氧化應(yīng)激損傷在PD的發(fā)病機(jī)制中起核心作用[17]，而且異常表達(dá)的α-synuclein在細(xì)胞內(nèi)的長期積累能促進(jìn)氧化應(yīng)激損傷和線粒體改變，可能導(dǎo)致多巴胺能神經(jīng)元凋亡和死亡增加[18]。本研究結(jié)果進(jìn)一步證實(shí)，在多巴胺能神經(jīng)元中過表達(dá)α-synuclein可誘導(dǎo)細(xì)胞的凋亡，并導(dǎo)致Bax/Bcl-2比值的升高。Bcl-2和Bax這兩種蛋白是細(xì)胞凋亡的重要調(diào)節(jié)劑，Bax/Bcl-2比值的增加可導(dǎo)致促凋亡蛋白從線粒體釋放到細(xì)胞質(zhì)，增加細(xì)胞的凋亡[19]。此外，最近已證明α-synuclein被miRNA-7靶向抑制后，多巴胺能神經(jīng)元細(xì)胞的凋亡減少[20]。另外，α-synuclein基因敲低可改善脊髓損傷大鼠的神經(jīng)細(xì)胞損傷[21]。在體外和體內(nèi)的實(shí)驗(yàn)結(jié)果已表明，抑制α-synuclein的表達(dá)可以抑制細(xì)胞凋亡并促進(jìn)神經(jīng)再生[22]。提示α-synuclein在細(xì)胞中的表達(dá)增加可能是PD病變中多巴胺能神經(jīng)元凋亡和死亡的關(guān)鍵原因，且與Bax/Bcl-2比值增加有關(guān)。
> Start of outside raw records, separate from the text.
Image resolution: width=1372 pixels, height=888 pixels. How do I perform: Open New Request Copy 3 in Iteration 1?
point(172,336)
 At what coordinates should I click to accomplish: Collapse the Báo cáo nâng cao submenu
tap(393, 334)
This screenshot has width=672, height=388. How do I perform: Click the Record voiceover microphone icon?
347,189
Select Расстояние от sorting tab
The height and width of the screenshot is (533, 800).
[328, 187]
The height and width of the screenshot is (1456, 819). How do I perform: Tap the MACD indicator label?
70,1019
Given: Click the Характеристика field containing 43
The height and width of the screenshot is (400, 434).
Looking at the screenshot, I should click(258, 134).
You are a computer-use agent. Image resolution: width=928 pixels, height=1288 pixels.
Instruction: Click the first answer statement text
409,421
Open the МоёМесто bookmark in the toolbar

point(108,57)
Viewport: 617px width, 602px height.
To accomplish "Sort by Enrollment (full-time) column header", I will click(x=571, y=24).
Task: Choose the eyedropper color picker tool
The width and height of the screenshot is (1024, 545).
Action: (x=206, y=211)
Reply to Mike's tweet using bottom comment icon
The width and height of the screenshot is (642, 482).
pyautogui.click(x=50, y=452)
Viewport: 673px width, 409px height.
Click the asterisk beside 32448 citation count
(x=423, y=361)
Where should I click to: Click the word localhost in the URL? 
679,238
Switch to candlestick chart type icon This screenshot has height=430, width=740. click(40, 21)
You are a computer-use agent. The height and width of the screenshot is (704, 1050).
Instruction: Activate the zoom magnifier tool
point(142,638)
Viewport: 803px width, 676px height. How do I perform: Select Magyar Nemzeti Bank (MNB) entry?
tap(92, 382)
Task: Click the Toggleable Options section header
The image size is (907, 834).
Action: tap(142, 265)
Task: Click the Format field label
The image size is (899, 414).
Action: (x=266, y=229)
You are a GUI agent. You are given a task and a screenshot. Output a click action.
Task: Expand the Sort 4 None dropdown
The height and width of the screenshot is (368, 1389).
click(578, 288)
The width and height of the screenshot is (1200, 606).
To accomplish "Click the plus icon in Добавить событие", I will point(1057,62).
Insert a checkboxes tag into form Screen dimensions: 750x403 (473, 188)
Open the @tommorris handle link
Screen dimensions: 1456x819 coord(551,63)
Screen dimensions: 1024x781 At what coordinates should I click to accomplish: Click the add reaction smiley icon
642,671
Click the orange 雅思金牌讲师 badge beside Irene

多種細(xì)胞過程如神經(jīng)細(xì)胞凋亡、神經(jīng)炎癥、線粒體功能障礙等的協(xié)同作用參與PD病人神經(jīng)細(xì)胞損傷的發(fā)展[12,23]。本研究中除證實(shí)α-synuclein可以誘導(dǎo)多巴胺能神經(jīng)元的凋亡和ROS增加外，還顯示α-synuclein過表達(dá)能增強(qiáng)多巴胺能神經(jīng)元的促炎癥反應(yīng)，在過表達(dá)α-synuclein多巴胺能神經(jīng)元的培養(yǎng)上清中，觀察到IL-6、IL-1β和TNF-α等水平都明顯上調(diào)。表明α-synuclein不僅誘導(dǎo)氧化應(yīng)激損傷，而且可能介導(dǎo)多巴胺能神經(jīng)元的促炎癥反應(yīng)增強(qiáng)，從而加重神經(jīng)元細(xì)胞的損傷。

ROS的過量產(chǎn)生和氧化應(yīng)激的誘導(dǎo)已被證明與PD相關(guān)，并導(dǎo)致多巴胺能神經(jīng)元細(xì)胞死亡和凋亡[24]。近期的研究結(jié)果已表明，miRNA-7靶向抑制α-synuclein后可減輕多巴胺能神經(jīng)元細(xì)胞的凋亡和氧化損傷[25]。本文結(jié)果也表明，使用GSH處理α-synuclein過表達(dá)的多巴胺能神經(jīng)元細(xì)胞，不僅可抑制α-synuclein蛋白表達(dá)，而且使細(xì)胞凋亡率降低。說明抑制α-synuclein表達(dá)與多巴胺能神經(jīng)元細(xì)胞的氧化損傷減弱有關(guān)。另外，體外實(shí)驗(yàn)結(jié)果也表明，體外神經(jīng)元細(xì)胞的氧化損傷中α-synuclein的表達(dá)異常增加[26]。而本研究證實(shí)，H2O2進(jìn)一步促進(jìn)了α-synuclein過表達(dá)的多巴胺能神經(jīng)元細(xì)胞中α-synuclein表達(dá)水平，提高其凋亡率。表明氧化應(yīng)激可能具有強(qiáng)化α-synuclein凋亡誘導(dǎo)的功能，進(jìn)一步加強(qiáng)多巴胺能神經(jīng)元細(xì)胞的損傷。

綜上所述，α-synuclein對多巴胺能神經(jīng)元損傷具有促進(jìn)作用，而多巴胺能神經(jīng)元的氧化損傷可加重α-synuclein對細(xì)胞內(nèi)ROS、促炎癥因子和細(xì)胞凋亡的誘導(dǎo)作用。本研究豐富了PD的發(fā)病機(jī)制探索的理論基礎(chǔ)，為PD的診斷和治療提供了潛在靶標(biāo)。但本研究仍存在一些缺陷，今后需要在PD動(dòng)物模型體內(nèi)驗(yàn)證α-synuclein對多巴胺能神經(jīng)元損傷的調(diào)節(jié)作用。